#### TAREFA A RESOLVER
Copie sem nenhuma alteração o trecho do material que começa na linha que contém "The height and width of the screenshot is (481, 416)." e termina na linha que contém "click(123, 548)", incluindo ambas.

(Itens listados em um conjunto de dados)
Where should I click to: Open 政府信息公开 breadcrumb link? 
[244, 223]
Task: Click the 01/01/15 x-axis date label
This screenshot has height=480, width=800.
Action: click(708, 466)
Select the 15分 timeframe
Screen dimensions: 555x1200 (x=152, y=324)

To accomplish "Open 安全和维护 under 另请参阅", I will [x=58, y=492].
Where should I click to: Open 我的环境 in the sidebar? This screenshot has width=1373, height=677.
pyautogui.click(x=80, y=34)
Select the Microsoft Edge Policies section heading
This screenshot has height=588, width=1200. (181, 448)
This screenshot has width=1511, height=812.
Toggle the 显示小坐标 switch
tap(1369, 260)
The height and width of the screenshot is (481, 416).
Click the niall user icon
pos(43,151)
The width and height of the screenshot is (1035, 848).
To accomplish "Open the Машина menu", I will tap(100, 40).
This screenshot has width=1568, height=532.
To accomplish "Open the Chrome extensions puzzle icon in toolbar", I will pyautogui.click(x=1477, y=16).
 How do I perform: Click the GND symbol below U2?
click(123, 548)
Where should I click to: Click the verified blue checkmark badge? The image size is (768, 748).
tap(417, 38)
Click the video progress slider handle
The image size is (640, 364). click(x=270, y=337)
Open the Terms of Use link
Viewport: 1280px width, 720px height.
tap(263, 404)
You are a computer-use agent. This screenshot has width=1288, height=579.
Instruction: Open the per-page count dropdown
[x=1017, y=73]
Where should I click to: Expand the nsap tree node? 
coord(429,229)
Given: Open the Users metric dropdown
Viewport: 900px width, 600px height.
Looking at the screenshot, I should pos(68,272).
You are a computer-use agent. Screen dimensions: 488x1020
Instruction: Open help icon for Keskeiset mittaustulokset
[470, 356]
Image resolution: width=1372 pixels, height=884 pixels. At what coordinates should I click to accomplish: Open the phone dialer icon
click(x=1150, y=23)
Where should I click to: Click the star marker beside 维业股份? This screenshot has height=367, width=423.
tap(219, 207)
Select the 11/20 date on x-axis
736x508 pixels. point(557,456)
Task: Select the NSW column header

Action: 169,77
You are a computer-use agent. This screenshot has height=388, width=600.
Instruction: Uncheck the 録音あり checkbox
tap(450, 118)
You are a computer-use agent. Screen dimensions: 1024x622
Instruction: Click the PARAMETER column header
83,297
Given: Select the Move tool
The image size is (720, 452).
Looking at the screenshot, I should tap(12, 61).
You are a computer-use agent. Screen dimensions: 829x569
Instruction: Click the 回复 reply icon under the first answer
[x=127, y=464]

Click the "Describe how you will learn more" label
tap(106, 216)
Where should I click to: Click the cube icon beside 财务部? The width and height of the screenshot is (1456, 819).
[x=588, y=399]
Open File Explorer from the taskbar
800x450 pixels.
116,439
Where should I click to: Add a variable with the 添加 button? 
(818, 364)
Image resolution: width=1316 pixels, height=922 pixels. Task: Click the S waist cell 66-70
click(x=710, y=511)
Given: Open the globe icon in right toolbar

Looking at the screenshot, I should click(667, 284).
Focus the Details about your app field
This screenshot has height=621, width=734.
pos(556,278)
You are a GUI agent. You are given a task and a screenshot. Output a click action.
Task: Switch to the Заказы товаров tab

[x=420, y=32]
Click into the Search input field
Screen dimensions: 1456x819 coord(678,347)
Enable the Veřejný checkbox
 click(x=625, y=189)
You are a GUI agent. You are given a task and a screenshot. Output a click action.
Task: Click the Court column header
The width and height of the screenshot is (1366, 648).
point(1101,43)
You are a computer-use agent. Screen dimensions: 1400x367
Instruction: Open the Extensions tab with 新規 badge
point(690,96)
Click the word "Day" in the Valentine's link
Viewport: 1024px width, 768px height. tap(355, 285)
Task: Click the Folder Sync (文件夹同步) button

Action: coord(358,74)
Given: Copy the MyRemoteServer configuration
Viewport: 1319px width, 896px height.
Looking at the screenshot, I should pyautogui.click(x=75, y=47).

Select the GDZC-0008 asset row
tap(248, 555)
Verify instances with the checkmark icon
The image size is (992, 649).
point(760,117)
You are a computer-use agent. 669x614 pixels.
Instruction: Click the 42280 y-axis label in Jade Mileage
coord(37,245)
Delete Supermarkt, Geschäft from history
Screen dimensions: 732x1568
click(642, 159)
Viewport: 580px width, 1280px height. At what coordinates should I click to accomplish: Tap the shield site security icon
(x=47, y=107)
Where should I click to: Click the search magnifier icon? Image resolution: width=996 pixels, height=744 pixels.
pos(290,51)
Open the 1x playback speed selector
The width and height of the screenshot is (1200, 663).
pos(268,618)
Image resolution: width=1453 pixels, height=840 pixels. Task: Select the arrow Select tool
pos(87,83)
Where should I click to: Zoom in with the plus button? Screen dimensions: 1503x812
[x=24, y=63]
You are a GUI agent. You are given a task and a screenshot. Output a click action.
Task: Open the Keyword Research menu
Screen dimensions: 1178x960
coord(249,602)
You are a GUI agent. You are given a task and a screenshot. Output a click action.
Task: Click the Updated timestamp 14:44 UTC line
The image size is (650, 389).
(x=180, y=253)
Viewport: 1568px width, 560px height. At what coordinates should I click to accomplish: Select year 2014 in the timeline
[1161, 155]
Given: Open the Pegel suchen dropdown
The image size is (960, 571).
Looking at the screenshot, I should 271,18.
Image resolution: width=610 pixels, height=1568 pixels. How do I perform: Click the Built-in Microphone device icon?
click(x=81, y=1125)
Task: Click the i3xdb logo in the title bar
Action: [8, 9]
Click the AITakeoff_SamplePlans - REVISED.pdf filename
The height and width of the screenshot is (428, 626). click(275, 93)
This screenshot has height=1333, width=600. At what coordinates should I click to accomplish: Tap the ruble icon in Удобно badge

#### RESPOSTA ABAIXO
The height and width of the screenshot is (481, 416).
Click the niall user icon
pos(43,151)
The width and height of the screenshot is (1035, 848).
To accomplish "Open the Машина menu", I will tap(100, 40).
This screenshot has width=1568, height=532.
To accomplish "Open the Chrome extensions puzzle icon in toolbar", I will pyautogui.click(x=1477, y=16).
 How do I perform: Click the GND symbol below U2?
click(123, 548)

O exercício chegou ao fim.